Aber da ich schon so viel über Krim und Co geschrieben habe, bekommt den Titel der Impudenz des Monats die Abschiebungs-Begleitkampagne des Bayerischen Roten Kreuzes.

Wer hätte das gedacht?
Lange hielt ich mich selbst für den größten Zyniker aller Zeiten, aber nein, es gab diesen Monat eine Aktion, die weit über das für mich erträgliche Maß zynisch war.

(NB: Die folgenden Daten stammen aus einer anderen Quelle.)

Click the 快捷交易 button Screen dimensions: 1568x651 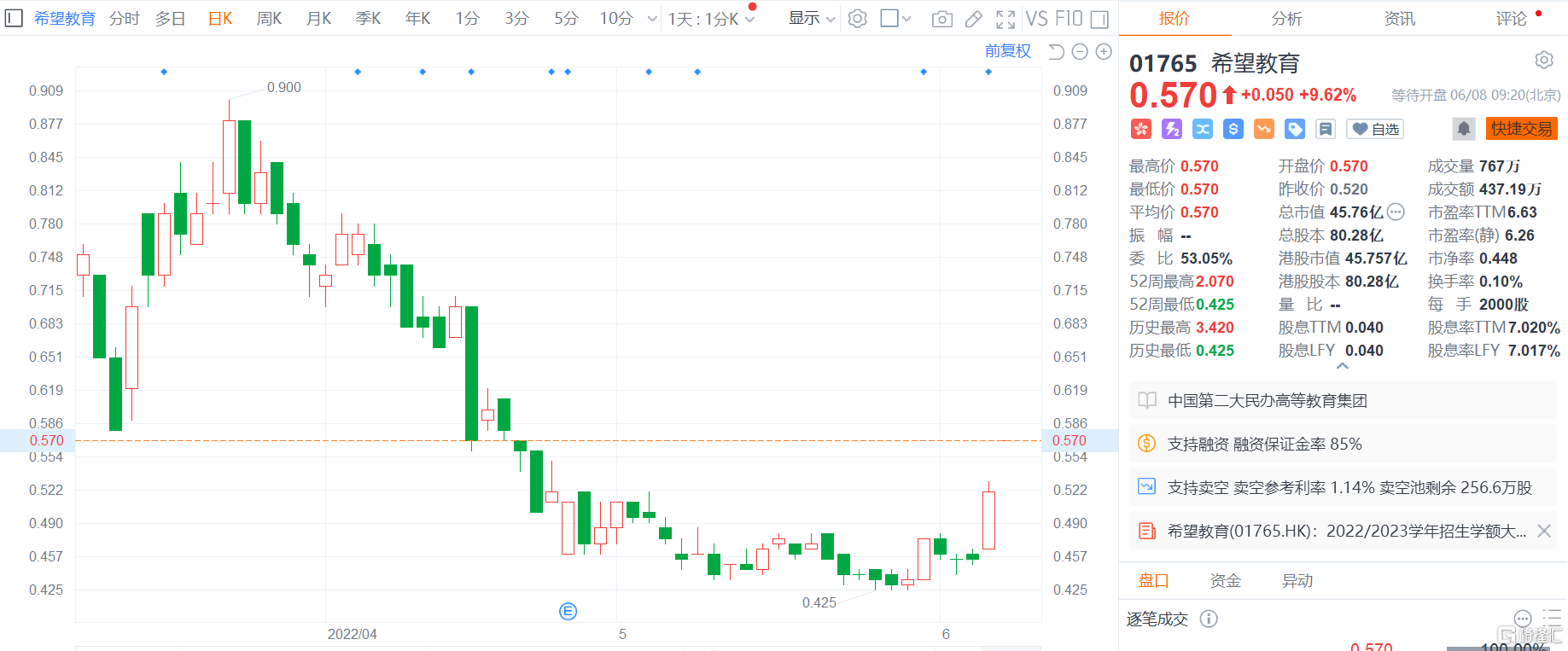tap(1521, 129)
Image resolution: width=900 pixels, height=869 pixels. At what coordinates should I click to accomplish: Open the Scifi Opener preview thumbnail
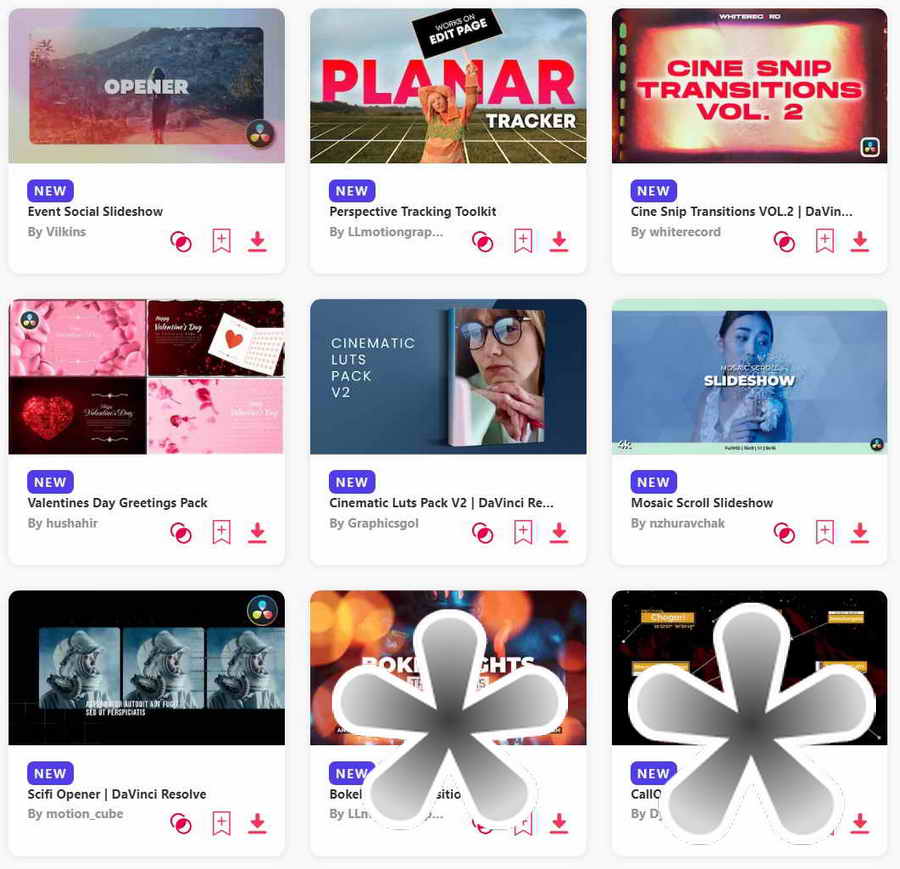pos(146,668)
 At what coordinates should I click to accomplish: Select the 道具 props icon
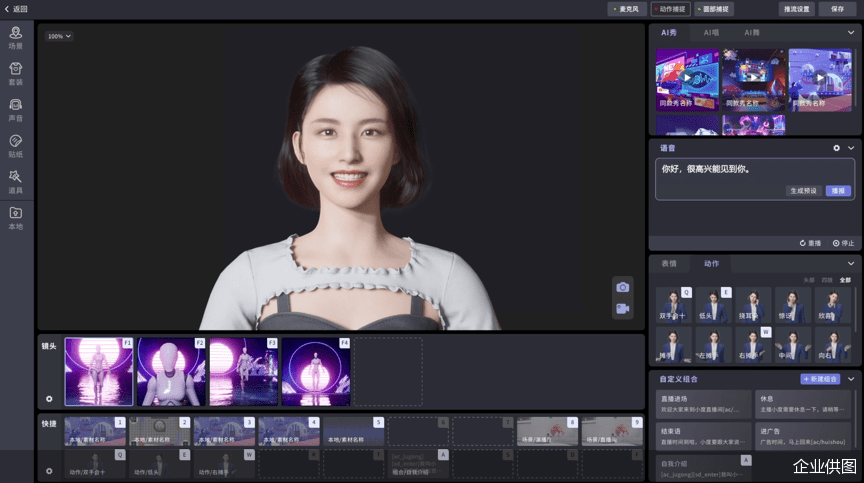[x=16, y=181]
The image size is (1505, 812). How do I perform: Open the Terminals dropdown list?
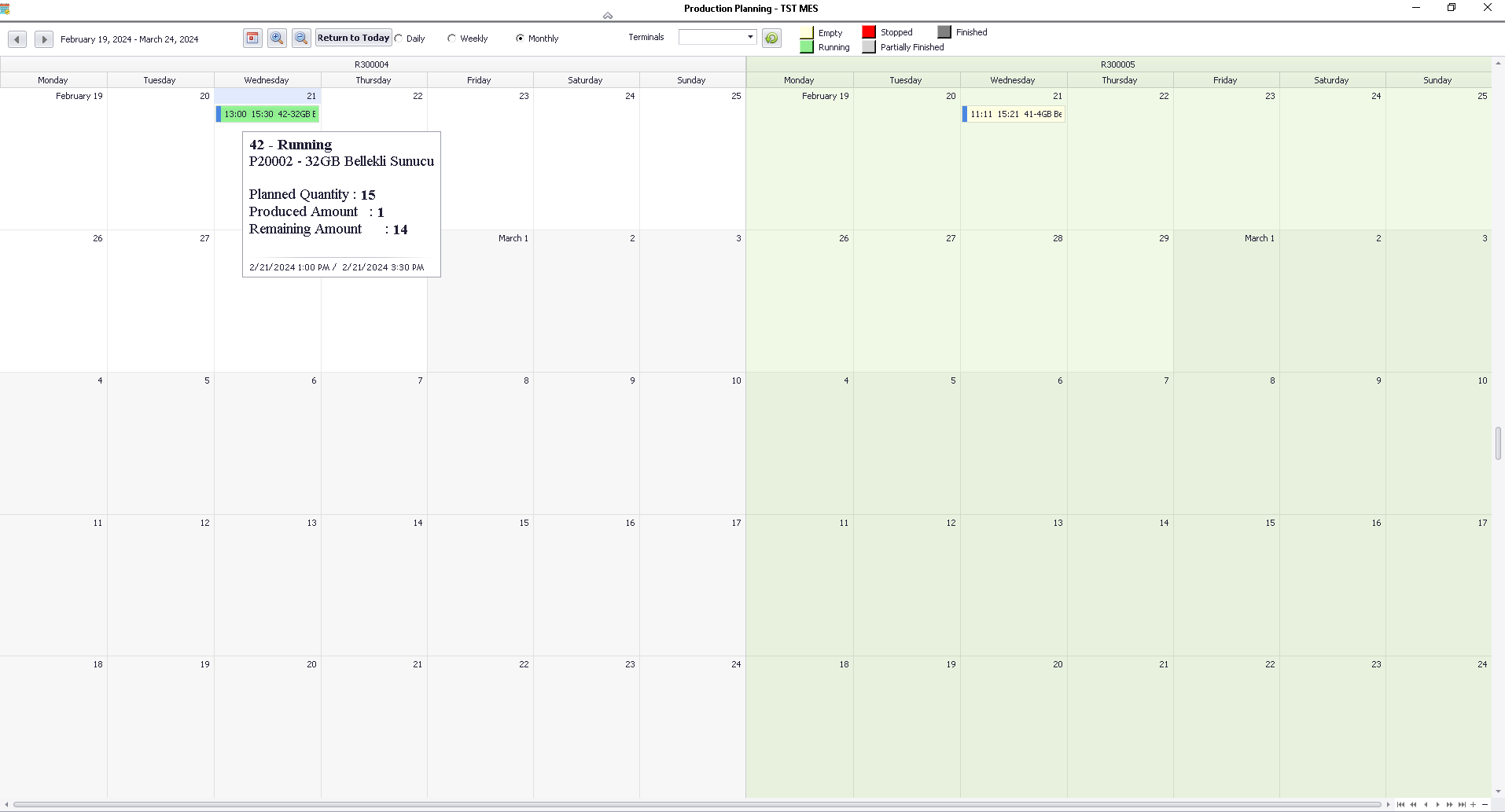click(x=750, y=37)
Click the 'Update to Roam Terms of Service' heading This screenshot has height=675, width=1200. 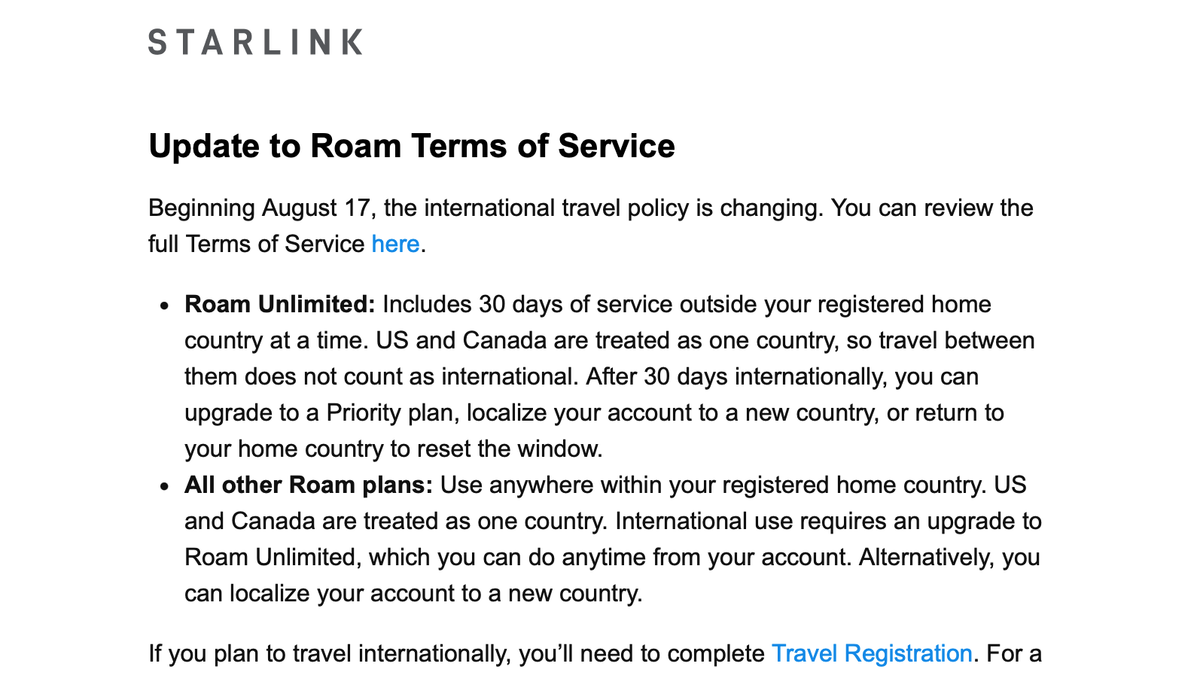point(411,146)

Zu zynisch, viel zu zynisch.

Seht selbst:


                                               
Das durch den FREISTAAT BAYERN geförderte „Rückkehrhilfeprojekt der AWO Nürnberg und BRK Nürnberg-Stadt“ stellt die Abschiebung von „illegalen Menschen“ als tolle Chance dar:

Rückkehr in die Heimat bedeutet

    Verwandte und Freunde wiederzusehen,
    sich im vertrauten Kulturkreis zu bewegen,
    sich in der Muttersprache auszudrücken.

Rückkehr bedeutet auch

    Neubeginn,
    gesellschaftliche Anerkennung und
    die Chance, neue berufliche Perspektiven wahrzunehmen.

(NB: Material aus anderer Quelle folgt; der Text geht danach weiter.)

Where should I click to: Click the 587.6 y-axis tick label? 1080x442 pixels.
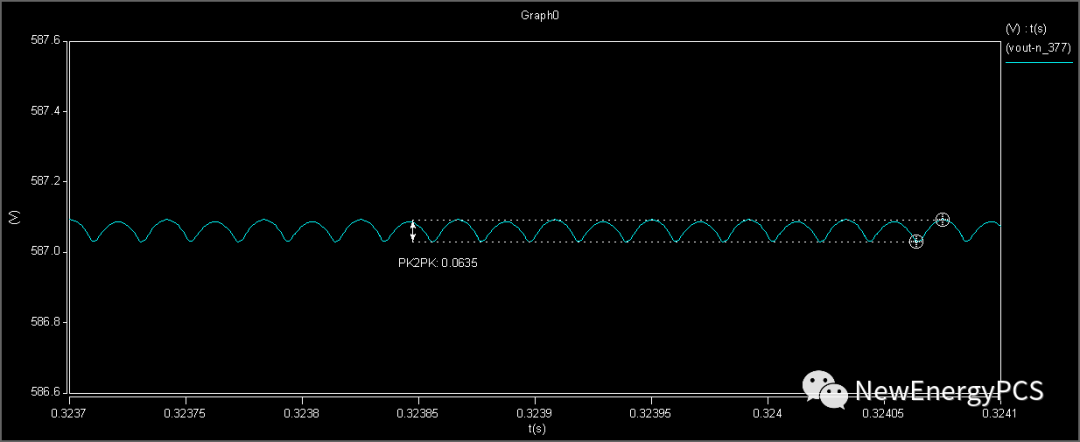tap(46, 41)
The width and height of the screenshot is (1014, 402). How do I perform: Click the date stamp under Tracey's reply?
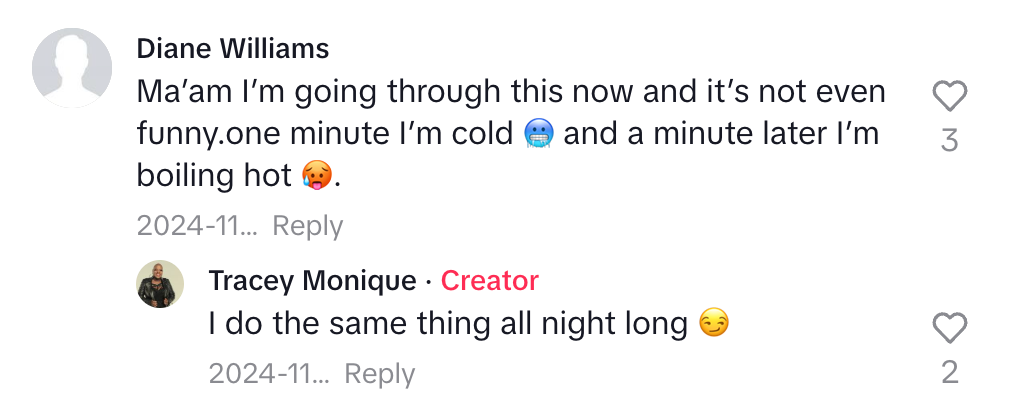267,374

Es gibt für mich kaum eine größere moralische Katastrophe als die Abschiebepraxis Deutschlands, bei der jeden Tag in Nacht- und Nebelaktionen Familien auseinander gerissen werden.
Man steckt Kinder, die ihr Leben lang in Deutschland waren, von eben auf jetzt in ein Flugzeug und setzt sie dann in einer Gegend aus, die sie nicht kennen. In einem Land, dessen Sprache sie nicht sprechen.
Es wundert kein bißchen, daß es dabei immer wieder zu Suiziden aus purer Verzweiflung kommt.

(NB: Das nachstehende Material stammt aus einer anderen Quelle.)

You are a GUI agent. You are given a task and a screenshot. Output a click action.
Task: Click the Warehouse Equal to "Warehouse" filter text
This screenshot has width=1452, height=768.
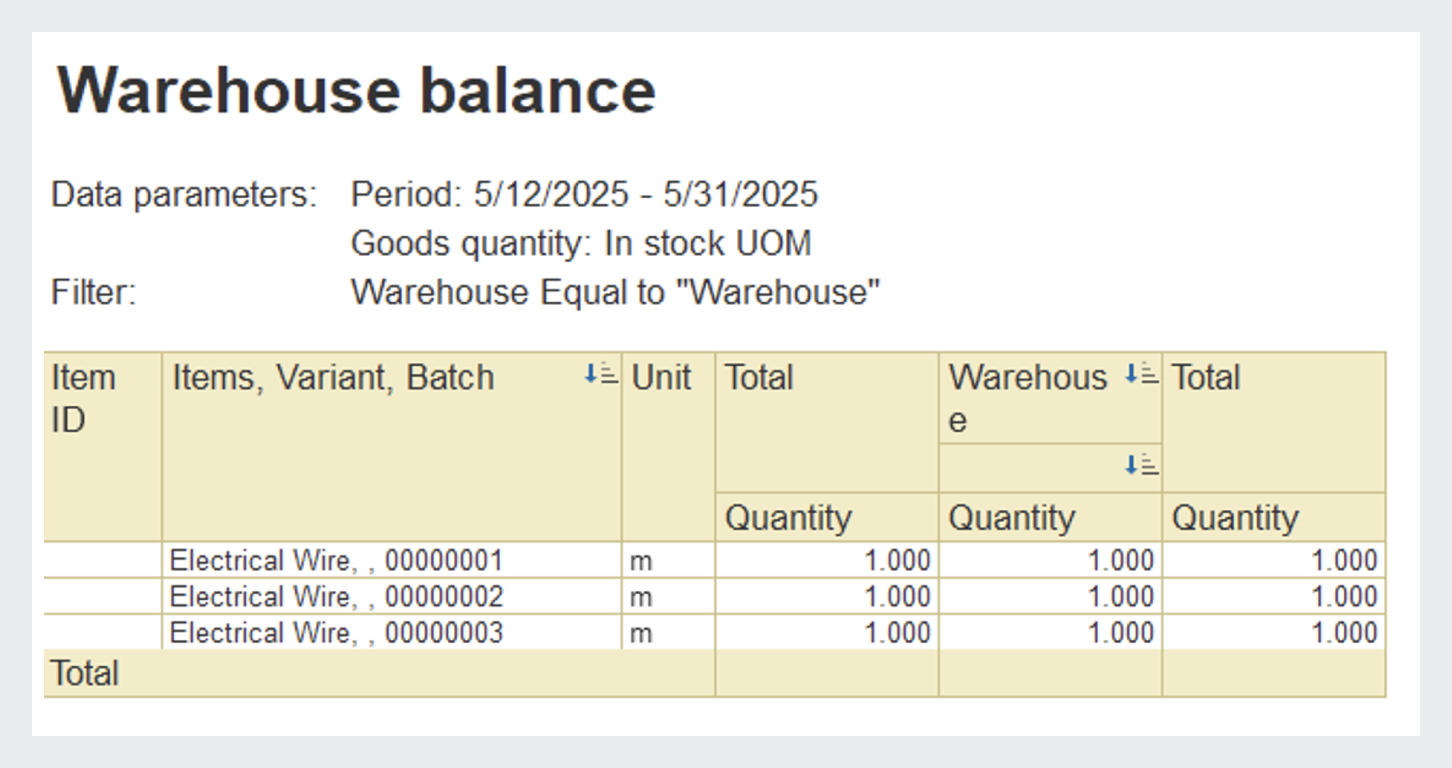pyautogui.click(x=615, y=292)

Das „Rückkehrbuch“ ist die Bonbon-bunte Spaßversion des NPD-Slogans „Ausländer raus!“. Happy Abschiebung!

Diesen perfiden und ethisch abartigen Vorgang zu bagatellisieren, sogar mit einem Comic schön zu reden und als Spaß in bunten Bildern darzustellen, kann nur vollkommen verdorbenen Charakteren entspringen.
Die Deportation von Kindern zu verniedlichen haut selbst mich Großzyniker um.

Sie sollten sich wirklich schämen, Rotes Kreuz Nürnberg!

Dass die Darstellung als verharmlosend betrachtet werden kann, gesteht [Ulrike Sing, Abteilungsleiterin Soziale Arbeit des BRK Nürnberg] ein, verweist aber auf ihre Funktion als Türöffner. Das Buch werde von den Sozialarbeiterinnen genutzt, um „mit den Kindern ins Gespräch zu kommen, mit ihnen über ihre Ängste zu sprechen“. „Eine geäußerte Angst ist eine kleinere Angst“, sagt sie. Flüchtlings-Aktivist Weinzierl kritisieret dennoch, dass die Abbildung einer „gut situierten Flüchtlingsfamilie mit eigener Wohnung samt gut gefülltem Spielzeug-Regal an jeder Realität vorbei geht“.
Auch Mesovic möchte nicht daran glauben, dass der Comic hilfreich sein kann. Das Thema der erzwungenen Ausreise lasse sich „kaum pädagogisch adäquat darstellen, weil die dahinter stehende Situation Kindern nicht vermittelbar ist“, so Mesovic, der sich seit über 30 Jahren für Flüchtlinge einsetzt. Er verweist darauf, dass der Verlust von Heimat und Freunden von Kindern als „extrem hart“ wahrgenommen wird und viele nach der Abreise schlicht im Elend landen. Viele Kinder seien nach ihrem erzwungenen Abschied aus ihrem gewohnten Umfeld regelrecht traumatisiert und hegen über Jahre hinweg die Hoffnung, eines Tages nach Deutschland zurückkehren zu können.